STATED TASK => Rewrite the lines of the listing below, starting at the line containing "Where should I" and ending at the end of the listing, with the requests included but the pictures left out. Multiply every coordinate in the answers by 1.4 and round each result to a whole number, with halves rounded up.
* start MATERIAL TO PROCESS *
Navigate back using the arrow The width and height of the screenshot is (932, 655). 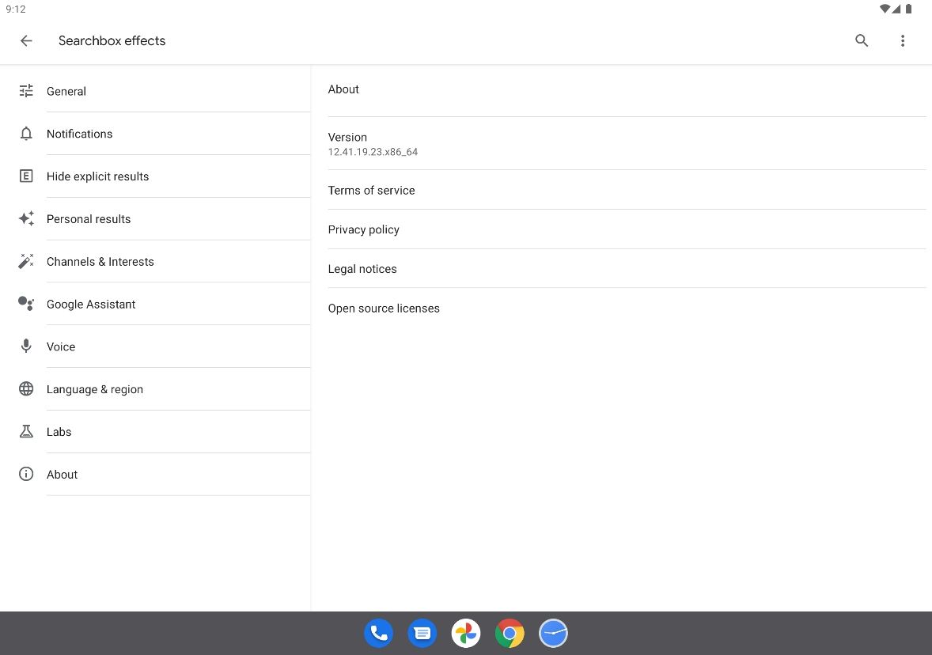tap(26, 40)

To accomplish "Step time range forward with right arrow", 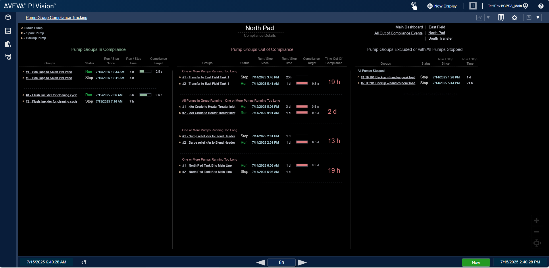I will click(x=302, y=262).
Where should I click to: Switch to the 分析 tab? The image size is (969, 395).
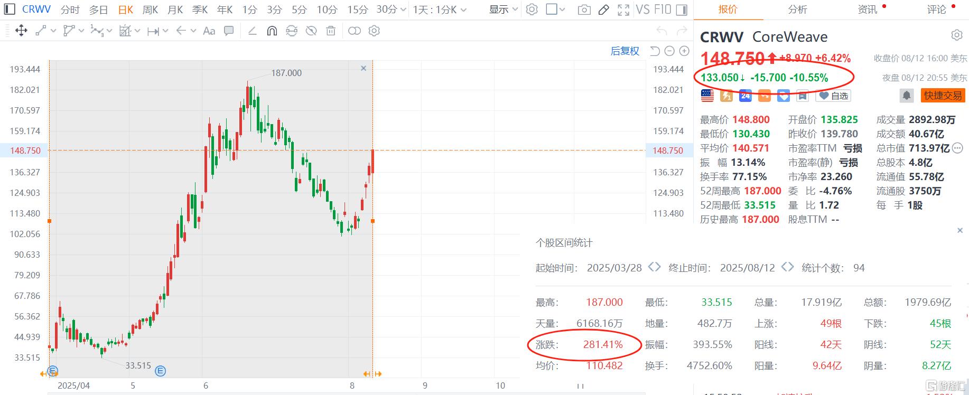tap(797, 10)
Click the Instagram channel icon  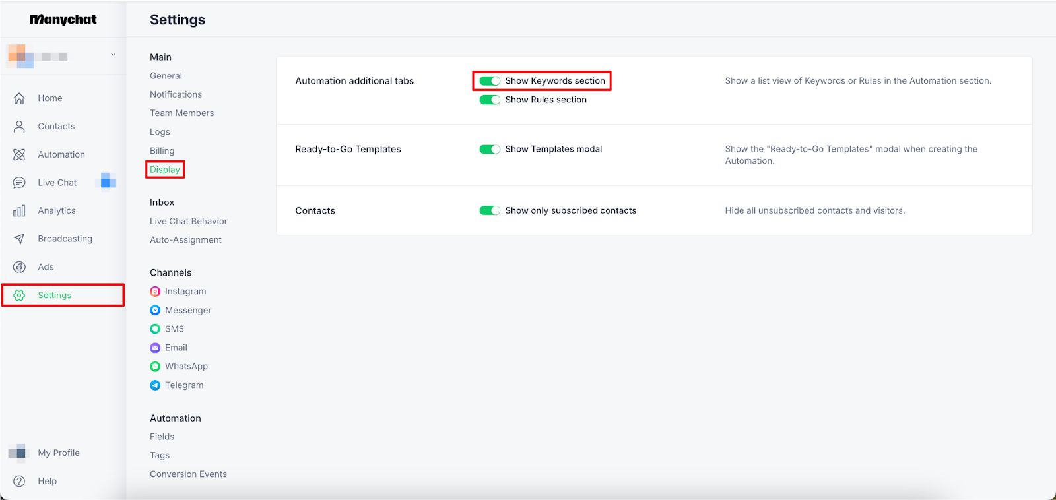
* end MATERIAL TO PROCESS *
ANSWER FOR THIS EXERCISE =>
Where should I click to: Switch to the 分析 tab? The image size is (969, 395).
tap(1116, 14)
Click the Instagram channel icon  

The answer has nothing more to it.